Doctor of Psychology in Clinical Psychology (Psy.D.)

Document Type and Release Option

Dissertation (restricted to Georgia Southern)

Copyright Statement / License for Reuse

Creative Commons License
This work is licensed under a Creative Commons Attribution 4.0 License.

Department

Department of Psychology

Committee Chair

Bryant Smalley

Committee Member 1

Jacob Warren

Committee Member 2

Lawrence Locker

Abstract

Research with non-rural samples reveals that lesbians experience unique physical and mental health risk factors and outcomes, such as increased risks for reproductive cancers, heart disease, obesity, depression and anxiety, and substance abuse. These vulnerabilities are likely maintained and/or exacerbated by the fact that, due to fears of discrimination and homophobia, women who identify as lesbian tend to conceal their sexual orientation to their healthcare providers and therefore, may not actively seek and/or receive appropriate preventive and reproductive healthcare.

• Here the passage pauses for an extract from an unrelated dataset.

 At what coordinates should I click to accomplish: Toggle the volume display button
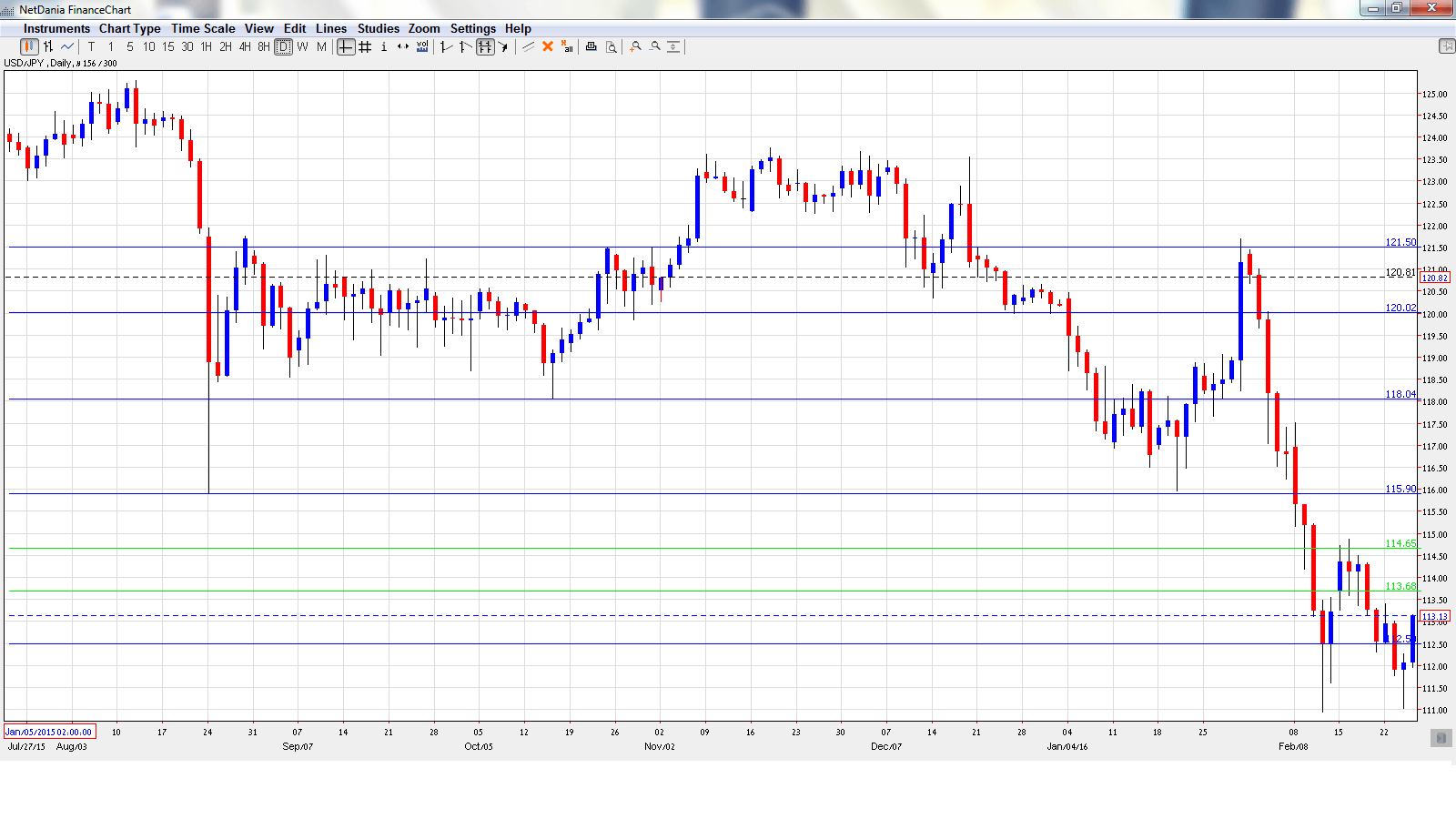coord(422,46)
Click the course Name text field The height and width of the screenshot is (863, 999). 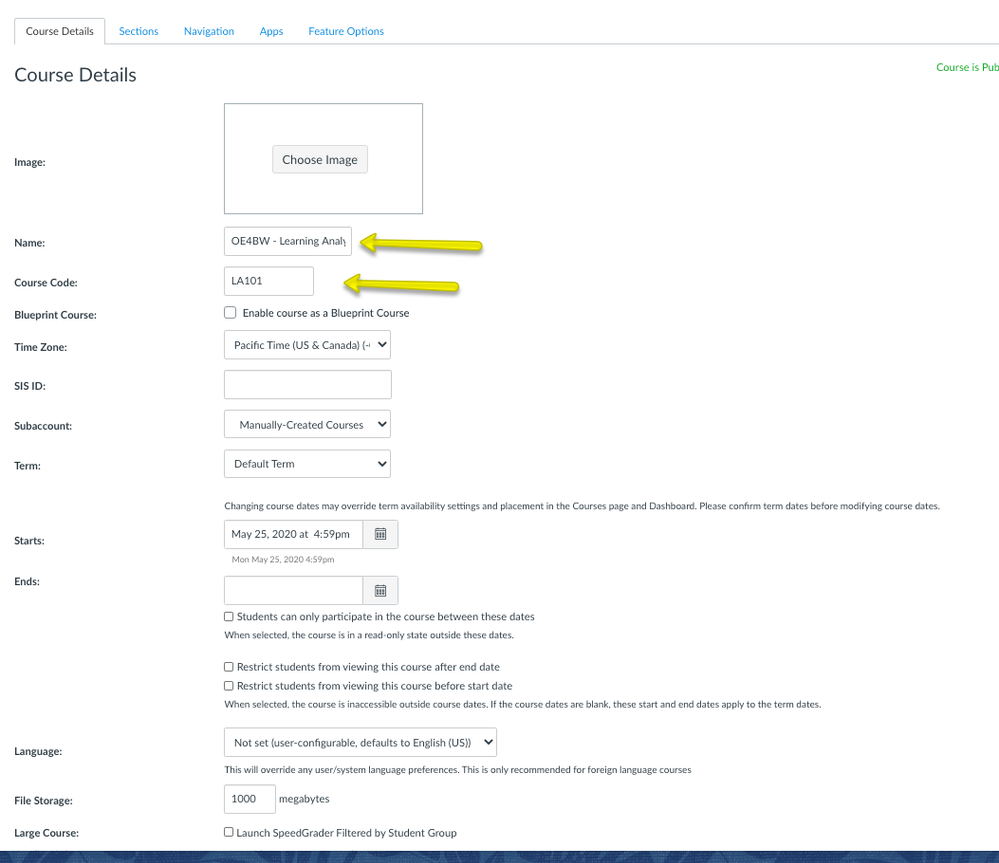[x=288, y=241]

There are currently no quantitative studies examining the disclosure practices and unique health risk factors of rural lesbians who are not only more likely to experience unique health risks as rural women, but also have a tendency to be less comfortable disclosing their sexual identity to others due to the conservative climate of the majority of rural areas. Nine hundred and sixteen lesbian-identified women from both rural and non-rural areas of the United States completed self-report measures of disclosure practices and experiences, barriers to care, and physical and mental health risk factors and outcomes. Results of the current study revealed that rural lesbians report greater barriers to both mental and physical health care and higher levels of psychological distress in comparison to their non-rural counterparts. In addition, significant differences in disclosure attitudes and beliefs, practices, and experiences were found between rural and non-rural lesbians. Implications for the health of rural lesbians, research, training, and clinical practice and policy are discussed.